我心想可能老師太年輕,不瞭解學校的歷史,就說,「衛教授已經退休了。」

輔導員思索了半天,突然一拍巴掌說,「我說這麼名字怎麼這麼熟悉,衛文海是咱們歷史系的首任教授啊。」

我說對對對,就是他。「您知道這些年,都有哪些學生給衛教授當過志願者嗎?」

輔導員一臉莫名其妙地看著我,很嫌棄地說,「我說你整天能不能學點好?總研究這些沒用的,衛教授早就去世了,哪有什麼志願者……」

輔導員還沒說完,我已經張大嘴,一種不好的預感湧上我心頭。愣了半晌,我轉身就跑,顧不上輔導員在身後叨叨,直接跑到學校圖書館,查詢學校的建校史。

很快翻到了一本本校名人志,開啟看,第二頁就是衛文海的簡介,瞟了一眼,我瞬間脊背發涼,汗毛豎起。

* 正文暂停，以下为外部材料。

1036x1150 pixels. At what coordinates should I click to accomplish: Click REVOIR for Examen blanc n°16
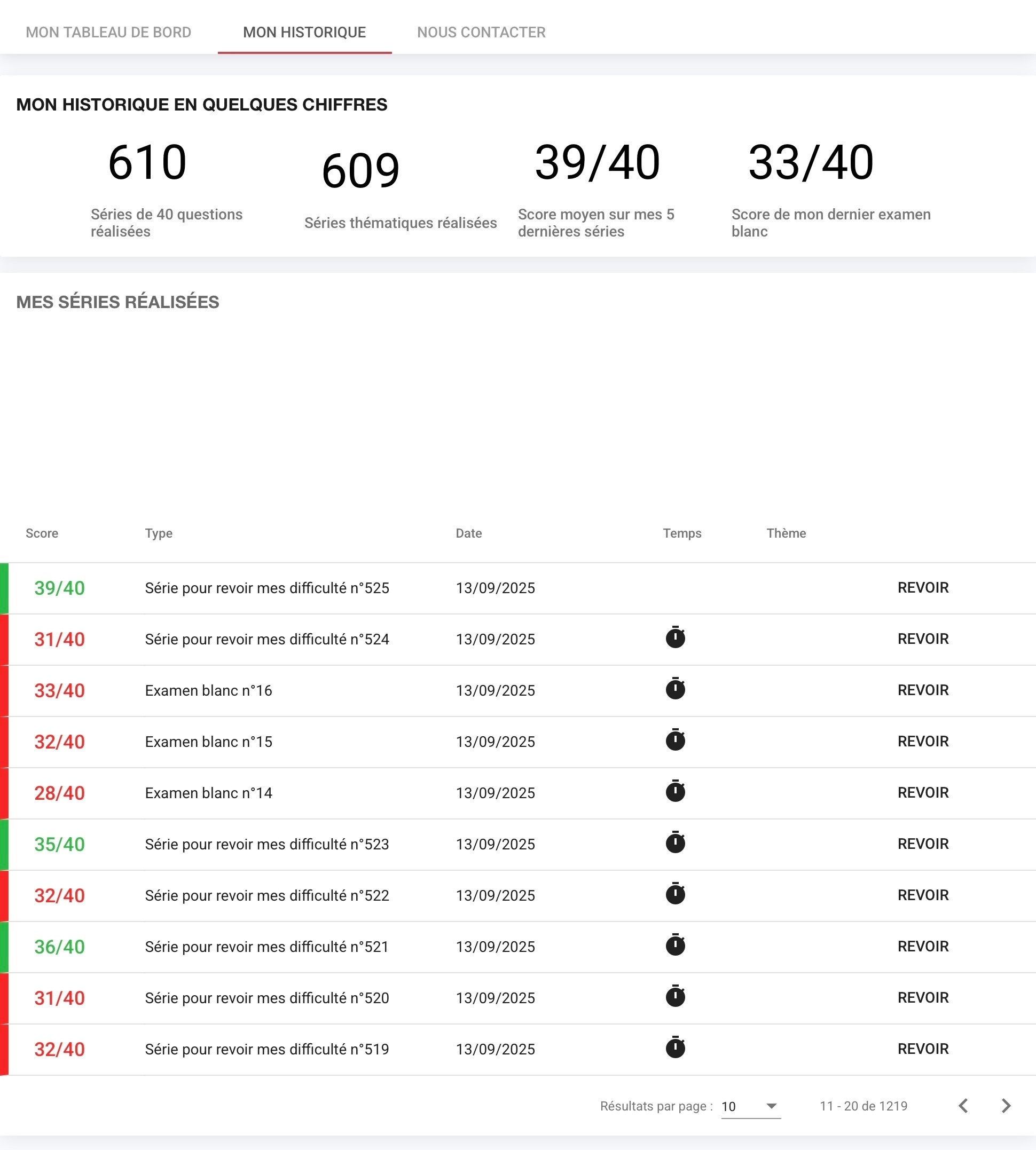923,690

衛文海,歷史系教授,生卒年:1930.3—1975.8。

衛教授1975年就死了?30年前?

那我接觸的衛教授是誰?

一個並不十分好的想法在我腦袋中漸漸形成。我趕緊扔了書,撒腿就往衛教授家裡跑。三號樓,三單元,三樓,我噔噔噔跑了上去,還是那個防盜門,只不過門上落了很多灰,我咣咣地砸了幾下門,沒有動靜。又砸了幾下,對面的門嘎吱一聲推開

了,一箇中年婦女從門裡伸出腦袋,看了看我,說,「小夥子,你找誰?那個屋已經好幾十年沒有人住了。」

我懵在原地,很久才緩過神。我把昨天下午發生的所有的事連到了一起,慢慢意識到,這就是衛教授一直瞞著我的事,他已經死了三十年了。

如果我沒有推測錯,事情原本應該是這樣的:

三十年前,我三姥爺和衛教授發現了重生陣,但想盡一切辦法,還是無法破局。眼看著大限已到,衛教授決定給這十八個人施符。可是,僅僅施符還不行,必須得困住和氣碑裡的靈魂。

無奈之下,衛教授大義赴死,用他自己的魂鎖住和氣碑裡的魂。三姥爺承諾,一定會想辦法來解救衛教授。

三十年後,我來了。可是,時過境遷,事情已經發生了變化。現在已經不僅僅是把衛教授的靈魂解救出來,而是要把另外一股勢力找出來。

我倚在衛教授家的門上,回想這個往事,心裡雜亂無章。怪不得,當年三姥爺總是給我講這些咒語和邪術局。其實,每個人都在佈局,每個人都在局中啊!

可是,真相是什麼呢?另一股勢力在哪呢?

9

我想了半天,只能從故事開頭想起,也就是張文啟和衛教授建這所學校的爭端開始,也就是和氣碑出現的時候。

張文啟?衛教授?王文平?佈局?局中局?

直到想到我腦袋快要裂開了,突然,似乎一道光從狹小的裂縫中透了進來。我一層層地抽絲剝繭,一層層地排除事情的不可能項。我撲稜一下從倚在衛教授家的門上站直了,趕緊跑下樓,飛一般向學校的主樓跑去。主樓坐落在學校的正中間,是學校的標誌性建築。

跑到樓前,我又後退了幾十步,再看大樓,突然心裡一陣發緊,腦門上滲出一層汗來。

那座原來看著很有藝術美感的九層主樓,從另外一個角度看,房頂居然不是平的,而是中間平,兩面稍低的形狀。在兩邊稍低的地方,卻是在樓體上豎立起的擋板,除去這些擋板後的實體建築,則是一個規則的六邊形。

這是和氣碑的形狀!

果然!這主樓被造成了和氣碑的造型。原本這個校園就建在了六道封死的死地上,現在又在這塊地的中間,豎起了主樓做的和氣碑。那麼這樣做的目的只有一個,重生陣。

整個學校就是一個重生陣!我腦袋中的光越來越亮。

原來,我們一直以為,人死了才能用這重生局來重生,卻疏忽了一點:「無念了無怨,逢人九九見」,說的是等到機緣才能

開啟重生,然而,人的慾望造就了無限可能。既然有重生活葬陣,那麼,就不能改良出長生活葬陣?